Exagera
quem considera que está ocorrendo uma grande derrota das forças
progressistas brasileiras por culpa das dificuldades do PT em se
manter coerente ao seu projeto utópico original.
As
conquistas do PT no governo federal não se resumem ao aumento do
consumo, proporcionado pelo inegável incremento da renda. Longe
disso...
Primeiro,
é preciso deixar claro que esse aumento de consumo não pode ser
confundido com o consumismo da classe média e da classe rica,
superficial e fútil. Trata-se de consumo de bens de primeira
necessidade, como alimentos. Assim, trata-se, no fundo, de melhoria
na condição alimentar da população pobre, notadamente entre as
crianças, o que implica melhora na saúde geral dessa população.
Segundo,
existem reformas de base, silenciosas, que somente falarão daqui
dez, quinze anos. Além das obras de infraestrutura que se testemunha
em praticamente todas as grandes cidades do país, com impactos
futuros em saneamento básico e também na saúde da população, o
que dizer quanto à repercussão futura de projetos como "Minha
casa, minha vida", "Caminhos da Escola", Prouni,
multiplicação das escolas técnicas, Fies, "Mais médicos"
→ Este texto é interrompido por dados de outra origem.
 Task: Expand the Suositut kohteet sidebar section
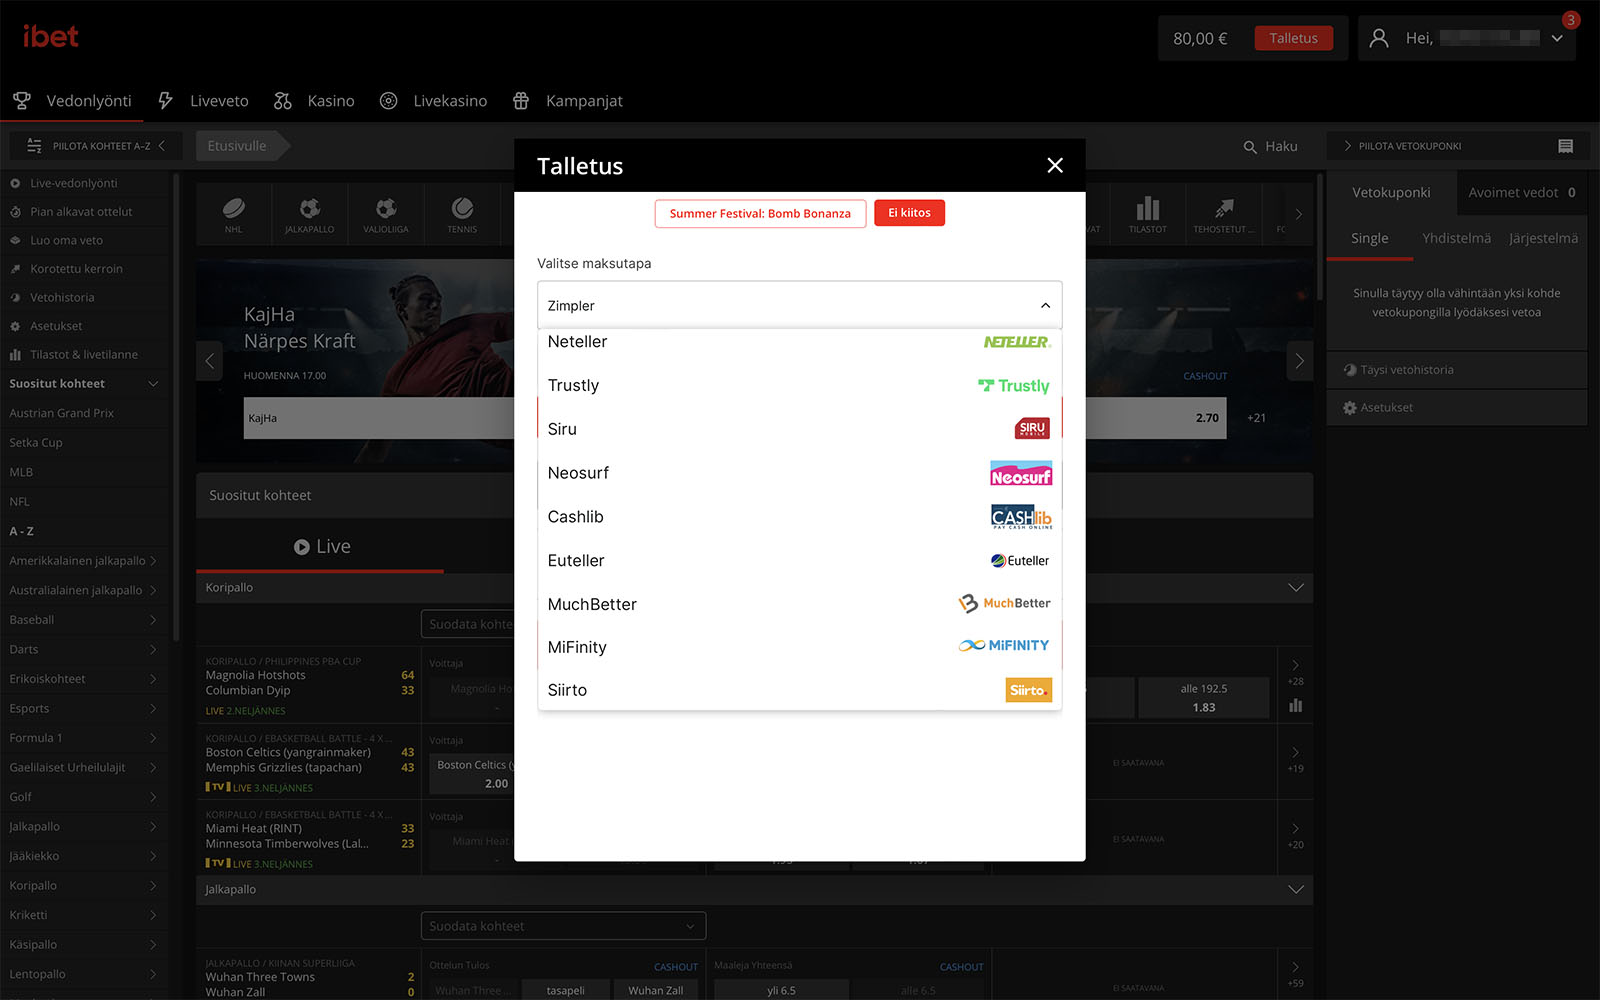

e transposição do São Francisco, para ficar nesses exemplos? São
projetos e programas que, se perdermos um pouco de tempo na internet,
veremos que estão dando certo e aos poucos começam a mudar vidas e
mentalidades. Nada disso tem efeito imediato na sociedade.
Por
outro lado, modificações profundas e imediatas em qualquer
sociedade somente são alcançadas via revolução violenta. Se não
é isso que se deseja, se a pretensão é de modificações que
conduzam à redução das desigualdades sociais num ambiente de paz,
sem drásticas rupturas institucionais, a única alternativa é a
progressividade, com pequenas abocanhadas ocasionais no stablishment
à custa de concessões à elite. Essa foi a estratégia do Lulinha
Paz e Amor e, a meu ver, foi acertada. Aparentemente, Dilma está
seguindo a cartilha, talvez com um certo exagero nas concessões.
Ao
custo desse modelo pacífico, é possível dizer que o PT chegou ao
poder e os que eram ricos permaneceram ricos e, talvez, ainda mais
ricos. Mas, e daí?
Isso
sempre ocorreu. A diferença é que, dessa vez, algumas coisas foram
produzidas em benefício dos desfavorecidos, tanto no aspecto do
incremento na renda, como através da realização dos programas que
mencionei, além de outros.
Não
se pode pretender, a não ser ingenuamente, que a primeira investida
contra essa estrutura podre vá direto na jugular dos ricos, que é o
seu bolso. Então, começar pelo fortalecimento dos pobres, através
do acesso a alimentos e à educação, parece-me um boa tática de
enfrentamento. Depois a gente vê o que essa gente, agora
fortalecida, é capaz de fazer.
Paralelamente,
no que concerne à aparente perda de apelo do governo junto ao povo,
não se pode pôr de lado o cansaço natural de qualquer governo há
doze anos no poder e que irá chegar a dezesseis quando da nova
escolha. Esse cansaço, aliado à talvez mais incansável perseguição
midiática já testemunhada contra um partido, pode de fato produzir
estragos eleitorais enormes na próxima eleição presidencial.
Repito: e daí?
Presumindo-se
que o PT perca as eleições de 2018, o que fará o próximo partido
no governo? Poderá impunentemente acabar com todos esses avanços
sociais? Poderá retroceder na agenda social, mitigando ou cessando a
entrega de pequenas fatias do bolo aos pobres? Se optar por isso,
dificilmente o próximo partido governante passará dos oito anos de
praxe na presidência e provavelmente veremos o PT, ou outro partido
de esquerda, retornar aclamado pelos pobres.
Enfim,
acho que o projeto de esquerda apenas começou. Trata-se de um
projeto sem volta no qual esses primeiros dezesseis anos constituem
somente a primeira etapa. Falo dezesseis anos pois estou convicto de
que, de fato, ninguém quer o impeachment, querem apenas enfraquecer
o PT.
Talvez
haja razão quanto à afirmação de que faltou algum empenho do PT
em provocar e liderar reformas mais profundas. Também tenho um pouco
esse sentimento de frustração. Todavia, talvez isso decorra
simplesmente da ausência de informações mais profundas e reais
sobre a verdadeira estrutura de poder que se esconde por trás da
mera aparência. Talvez estejamos testemunhando o limite do possível
político.
Na
dúvida, depois de doze anos de experiência com o governo do PT, a
esquerda ainda tem o meu voto, já que em mais de quinhentos a
direita não cumpriu a sua própria utopia.